MidlandToday welcomes letters to the editor at [email protected]. Please include your daytime phone number and address (for verification of authorship, not publication). This letter is in response to MidlandToday's decision to close comments.

Dear Editor,

I am offering my thoughts for why comments are important and how to re-instate them without the perils such publication can entail.

In support of comments, I see them as being windows of perception with regard to how the public views reported events and incidents. This is similar in concept to the government survey but on an emotive level. Certainly human failings are evidenced – racism, misogyny, sexism, anger, etc. However, there are also viewpoints shared by numbers of readers (see the likes and dislikes) that reflect the reality of what the more pro-active readers feel about the item reported.

We live in what we think of as a civilized society, managed by officials (elected, appointed or assumed) that once in place manage things in whatever manner they see best, usually within the law. That doesn’t mean what they do is acceptable and should be whitewashed.  We need public outcry to keep these people in check, and not just at election time. This should include police activities.

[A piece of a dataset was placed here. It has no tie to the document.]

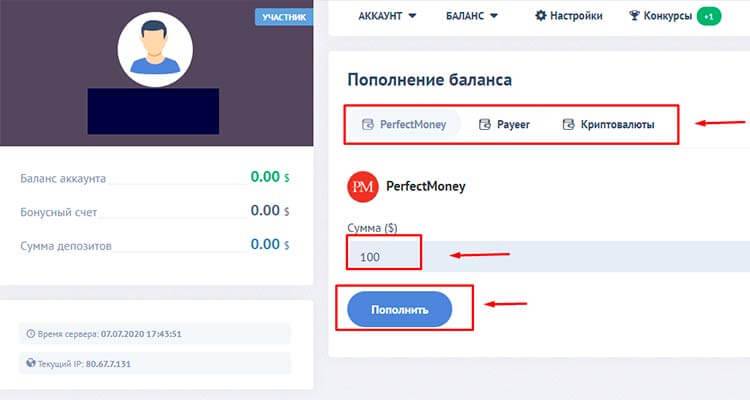Click the Пополнить button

There is a great deal of news that has nothing to do with official activities and I would suggest that, as long as such things are reported on a ‘this is what happened as far as we know’ basis without taking a position for or against, could be left without public comments.

As to how to allow comments again – make it mandatory that real names be used. Confirm these with email response at every post (this isn’t that complex once set up).

Having the automatic censors eliminate curse words is a choice. Me, I don’t care either way. I judge the comment by the rationality, not prose.

Anyway, that’s my take on this at this time. I am prone to changing my mind when good arguments are received.